I know that there are calls for screening for APS. In fact, UK testing for thrombophilia is offered on a selective basis during early pregnancy based on clinical risk factors, including previous foetal loss, still-birth, a history of pre-eclampsia and severe intrauterine growth retardation. However, as noble Lords may know, the UK National Screening Committee advises Ministers and the NHS in all four countries about all aspects of screening policy and supports implementation. The UK NSC reviewed the evidence for antenatal, newborn and adult screening for thrombophilia, including APS, in March 2010 and recommended that population screening should not be offered. Also, the UK NSC did not recommend antenatal screening. However, the UK NSC is due to review its recommendations on antenatal, newborn and adult thrombophilia screening this year. A public consultation will be held on the review and any stakeholders or individuals who would like input into the consultation should contact the UK NSC for a copy of the review’s timetable.
I understand all that the noble Baronesses said about the need to support women with APS who suffer miscarriages. We know that pregnancy is a time of huge emotional significance. Sadly, some pregnancies end in miscarriages. Families who have to cope with the distressing event of miscarriage need sensitive support and care from services and the people around them. That is precisely why the Royal College of Obstetricians and Gynaecologists has set out clear standards for NHS service organisations and levels of care that should be provided to help patients who experience problems in early pregnancy, miscarriage, ectopic pregnancy and recurrent miscarriages.
We still need to understand more about how APS affects people and how best to treat it. I am pleased to say that there is some research under way to help do just that. The National Institute for Health Research Clinical Research Network recently hosted a trial comparing the anti-coagulant effects of rivaroxaban and warfarin in patients with thrombotic APS. The trial closed to recruitment in November last year and is now in follow-up. In addition, the network has a new study in set-up that will look at the impact of fatigue and physical inactivity in people with APS.

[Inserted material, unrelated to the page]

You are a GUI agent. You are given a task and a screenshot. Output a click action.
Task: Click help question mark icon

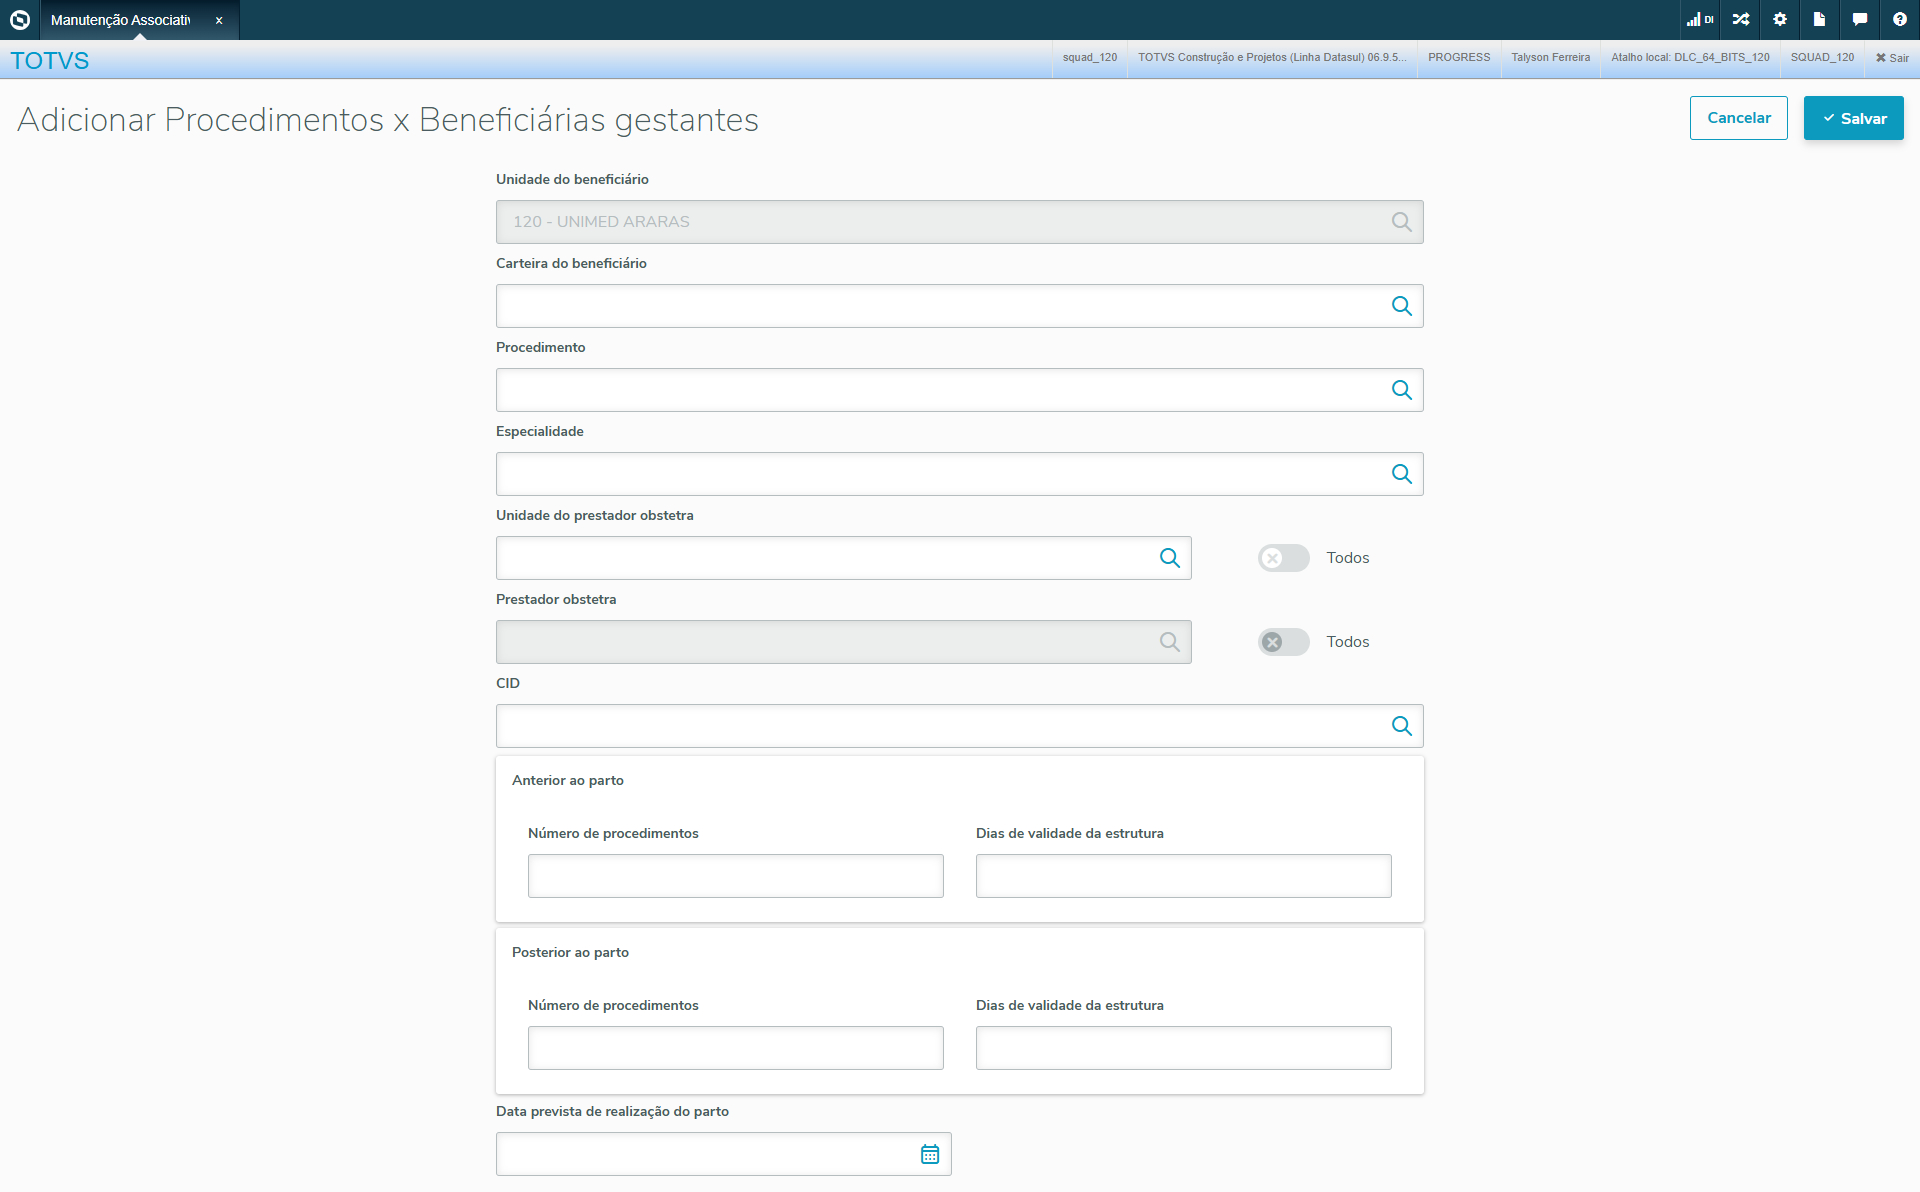1899,19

I close by assuring noble Lords that this Government are determined to ensure that people with long-term conditions such as APS receive the help and support they need. I understand that noble Lords feel that gaps exist which should be bridged. I would be very happy to talk to the noble Baronesses, Lady Drake and Lady Morris, and the noble Lord, Lord Hunt, if they would like to come and see me about this. It is for this reason that through the mandate we have asked NHS England to make measurable progress in supporting people with ongoing health problems to live healthily and independently, with much better control over the care they receive. NHS England is taking action to make sure progress is made. For example, its business plan Putting Patients First sets out key actions to improve services for people with long-term conditions over the next two years. It has also recently published three handbooks to provide practical support for good management of long-term conditions and guidance on population risk-stratification. The aim is to help commissioners identify those patients who will benefit most from a personalised care planning approach. This, to be sure, is generic but I hope that it indicates the stress that we are putting on the importance of supporting those with long-term conditions, particularly those with multiple conditions.
In tandem with this, the Five Year Forward View, developed by the partner organisations that deliver and oversee health and care services, sets out that long-term conditions are now a central task of the NHS. Once again, I thank the noble Baroness for tabling this debate, which will help raise the profile of APS in a helpful way.